Łamigłówki, zadania sprawnościowe i… strzelanie ziemniakiem do celu – między innymi takie zadania mieli do wykonania harcerze biorący udział w Zimowym Rajdzie Wędrowników „Czarny Szlak”. W drugim dniu imprezy około 150 druhów i druhen brało udział w biegu patrolowym.
Jak przyznaje przewodnik Piotr Laczek, komendant rajdu, zadania mają pobudzić kreatywność i nauczyć harcerską brać pracy w grupie. Chodzi o to, by w rozrywkowy sposób móc nabyć wiedzę i doświadczenie. Pierwsze zadanie wymagało pomysłowości, bo ze szpulki nici należało spleść linkę. Jej wytrzymałość badano ciężarkami. Najlepsze patrole były w stanie utrzymać na tak przygotowanej linie ciężar nawet 38 kg – wyjaśnia Piotr Laczek.
Zadania nie dla wszystkich okazywały się proste, ale jak podkreślali uczestnicy biegu patrolowego – trzeba się było nieco przygotować, zrobić rozgrzewkę, by sprostać choćby wspinaniu się po linie, ale najważniejsze, że można było spędzić czas wśród przyjaciół i kolegów, którzy traktują się jak rodzina. To właśnie jest taka specyfika harcerstwa, że pozwala nawiązać nowe więzi, uczy szacunku do siebie i przede wszystkim wychowuje. A do tego to nadal dobra zabawa – przyznali w rozmowie z reporterem Radia Kielce harcerze.

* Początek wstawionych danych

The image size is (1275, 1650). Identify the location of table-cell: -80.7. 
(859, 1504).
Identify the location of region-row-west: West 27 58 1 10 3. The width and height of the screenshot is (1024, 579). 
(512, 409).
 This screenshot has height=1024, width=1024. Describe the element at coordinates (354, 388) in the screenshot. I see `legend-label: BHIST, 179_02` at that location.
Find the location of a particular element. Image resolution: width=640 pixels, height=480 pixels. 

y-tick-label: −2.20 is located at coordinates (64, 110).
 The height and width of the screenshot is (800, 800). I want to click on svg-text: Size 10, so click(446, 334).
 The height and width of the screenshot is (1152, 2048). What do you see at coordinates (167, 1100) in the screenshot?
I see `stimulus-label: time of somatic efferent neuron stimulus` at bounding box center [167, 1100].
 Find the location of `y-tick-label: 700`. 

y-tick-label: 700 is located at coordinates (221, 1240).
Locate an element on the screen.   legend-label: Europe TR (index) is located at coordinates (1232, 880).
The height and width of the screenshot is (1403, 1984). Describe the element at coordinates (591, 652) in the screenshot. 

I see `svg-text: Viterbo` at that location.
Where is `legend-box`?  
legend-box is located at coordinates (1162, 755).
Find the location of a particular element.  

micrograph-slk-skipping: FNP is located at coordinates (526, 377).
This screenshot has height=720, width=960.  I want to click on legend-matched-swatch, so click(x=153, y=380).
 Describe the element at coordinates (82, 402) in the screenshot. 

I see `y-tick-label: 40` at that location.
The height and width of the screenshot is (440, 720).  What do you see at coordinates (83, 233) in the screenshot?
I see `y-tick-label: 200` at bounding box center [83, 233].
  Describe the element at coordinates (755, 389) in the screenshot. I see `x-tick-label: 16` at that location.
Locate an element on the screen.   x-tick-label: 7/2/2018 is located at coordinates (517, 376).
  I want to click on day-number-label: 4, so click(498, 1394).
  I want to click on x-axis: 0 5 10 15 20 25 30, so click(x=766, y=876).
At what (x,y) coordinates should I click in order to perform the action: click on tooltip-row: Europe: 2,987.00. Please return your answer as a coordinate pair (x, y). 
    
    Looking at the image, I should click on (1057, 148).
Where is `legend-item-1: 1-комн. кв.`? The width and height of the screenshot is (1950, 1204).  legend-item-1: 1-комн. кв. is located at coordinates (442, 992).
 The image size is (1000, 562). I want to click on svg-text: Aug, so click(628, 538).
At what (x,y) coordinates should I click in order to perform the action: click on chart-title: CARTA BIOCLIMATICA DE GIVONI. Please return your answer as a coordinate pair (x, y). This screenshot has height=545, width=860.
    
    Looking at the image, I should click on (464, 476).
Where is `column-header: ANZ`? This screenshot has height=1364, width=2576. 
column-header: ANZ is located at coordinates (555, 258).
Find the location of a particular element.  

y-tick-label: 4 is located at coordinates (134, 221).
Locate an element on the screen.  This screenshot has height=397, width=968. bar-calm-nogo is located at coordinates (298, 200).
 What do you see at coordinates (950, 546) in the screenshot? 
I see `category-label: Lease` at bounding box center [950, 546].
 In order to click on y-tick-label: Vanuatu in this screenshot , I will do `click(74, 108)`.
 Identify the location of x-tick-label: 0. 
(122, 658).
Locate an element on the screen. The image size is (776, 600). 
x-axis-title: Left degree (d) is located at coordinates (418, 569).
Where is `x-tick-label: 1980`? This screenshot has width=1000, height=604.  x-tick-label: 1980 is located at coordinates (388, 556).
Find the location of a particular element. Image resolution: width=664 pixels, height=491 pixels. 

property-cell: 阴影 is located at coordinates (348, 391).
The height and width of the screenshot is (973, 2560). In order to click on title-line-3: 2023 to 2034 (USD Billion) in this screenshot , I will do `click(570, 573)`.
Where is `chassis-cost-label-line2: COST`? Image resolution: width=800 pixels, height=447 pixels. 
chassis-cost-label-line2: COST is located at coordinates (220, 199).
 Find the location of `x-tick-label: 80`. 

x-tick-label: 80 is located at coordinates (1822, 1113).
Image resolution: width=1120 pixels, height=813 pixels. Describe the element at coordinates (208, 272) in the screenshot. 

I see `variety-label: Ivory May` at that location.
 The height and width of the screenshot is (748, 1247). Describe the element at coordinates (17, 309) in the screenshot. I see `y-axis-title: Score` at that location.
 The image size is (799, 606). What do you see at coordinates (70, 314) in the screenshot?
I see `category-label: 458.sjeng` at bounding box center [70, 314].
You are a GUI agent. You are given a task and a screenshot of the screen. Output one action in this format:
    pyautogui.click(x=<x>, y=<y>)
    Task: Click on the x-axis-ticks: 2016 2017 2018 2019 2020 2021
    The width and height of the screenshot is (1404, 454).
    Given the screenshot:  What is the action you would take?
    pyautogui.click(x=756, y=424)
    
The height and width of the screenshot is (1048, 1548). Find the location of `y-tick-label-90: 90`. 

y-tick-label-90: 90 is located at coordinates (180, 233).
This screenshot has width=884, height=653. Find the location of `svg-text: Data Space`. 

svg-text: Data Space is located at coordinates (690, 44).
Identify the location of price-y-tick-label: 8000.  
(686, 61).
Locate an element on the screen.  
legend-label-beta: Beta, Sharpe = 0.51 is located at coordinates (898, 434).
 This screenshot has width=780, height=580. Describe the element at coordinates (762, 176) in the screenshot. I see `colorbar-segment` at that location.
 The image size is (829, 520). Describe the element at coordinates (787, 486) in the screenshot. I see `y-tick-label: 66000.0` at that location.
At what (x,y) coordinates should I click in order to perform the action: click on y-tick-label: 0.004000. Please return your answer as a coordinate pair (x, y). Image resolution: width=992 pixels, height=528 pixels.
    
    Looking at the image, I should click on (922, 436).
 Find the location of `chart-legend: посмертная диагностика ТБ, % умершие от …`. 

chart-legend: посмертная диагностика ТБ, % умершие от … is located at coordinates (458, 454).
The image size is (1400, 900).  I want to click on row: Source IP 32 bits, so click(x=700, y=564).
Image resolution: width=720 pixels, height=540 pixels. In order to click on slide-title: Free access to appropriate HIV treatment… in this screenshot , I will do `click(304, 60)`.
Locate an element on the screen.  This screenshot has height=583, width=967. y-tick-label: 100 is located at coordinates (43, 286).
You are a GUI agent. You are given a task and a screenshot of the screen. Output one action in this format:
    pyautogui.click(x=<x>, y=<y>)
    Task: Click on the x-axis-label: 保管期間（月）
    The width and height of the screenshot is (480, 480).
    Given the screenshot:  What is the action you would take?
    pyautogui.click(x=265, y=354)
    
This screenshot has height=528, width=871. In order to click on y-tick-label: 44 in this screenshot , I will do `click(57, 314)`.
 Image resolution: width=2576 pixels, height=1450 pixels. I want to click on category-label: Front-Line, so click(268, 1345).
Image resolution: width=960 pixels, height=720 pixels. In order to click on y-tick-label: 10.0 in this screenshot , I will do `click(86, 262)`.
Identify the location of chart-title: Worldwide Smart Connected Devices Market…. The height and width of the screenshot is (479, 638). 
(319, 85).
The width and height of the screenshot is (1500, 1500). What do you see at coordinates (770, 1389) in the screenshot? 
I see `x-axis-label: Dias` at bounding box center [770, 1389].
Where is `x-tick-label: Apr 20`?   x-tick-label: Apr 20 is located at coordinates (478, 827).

W sobotę wieczorem druhny i druhowie wezmą udział w koncercie zespołu „Pod wiatr” z Ostrowca Świętokrzyskiego. Rajd zakończy się w niedzielę, 21 lutego, kiedy to harcerze będą świętować Dzień Myśli Braterskiej – święto przyjaźni, obchodzone na całym świecie w dniu urodzin założyciela skautingu Roberta Baden-Powella.